Assistant Professor Lin Guosheng

Nanyang Technological University

Project Description

The task of visual scene understanding is to develop computer algorithms for automatically understanding and analysing the content of scene images and videos, which is a fundamental problem for computer vision and machine learning research. Existing methods for scene understanding are still far from human performance in terms of prediction accuracy, semantic richness and learning efficiency. In this project, we address a number of challenging problems for approaching human-level scene understanding. We will develop novel scene understanding methods based on the recent development of semantic segmentation methods, but go beyond the conventional category-level recognition in existing methods in terms of learning paradigm and semantic concepts for prediction.
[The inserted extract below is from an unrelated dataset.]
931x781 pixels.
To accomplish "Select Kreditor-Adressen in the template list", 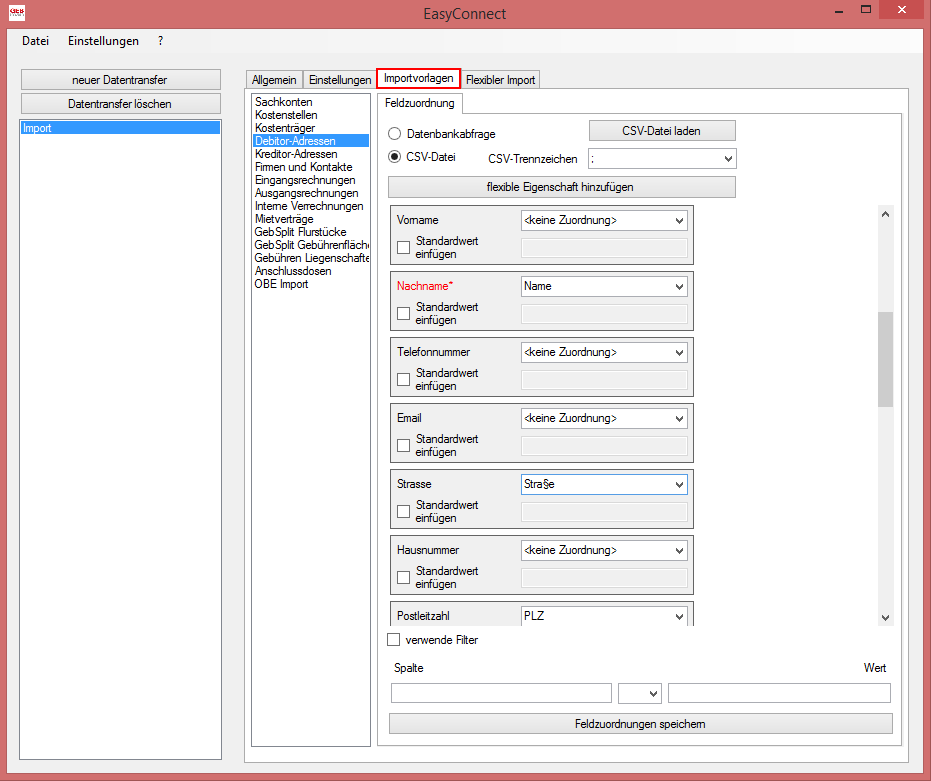I will click(x=305, y=154).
Specifically, we will focus on instance-level semantic segmentation, high-level semantics recognition including relation recognition and scene description generation, learning from web data with weak annotations, and learning from synthetic data.

Research Technical Area

Computer vision

Benefits to the society

Developed techniques can be applied in video surveillance, robotic systems, multimedia applications, and etc. These application will Improve community safety, transportation, manufacturing and generally human living qualities.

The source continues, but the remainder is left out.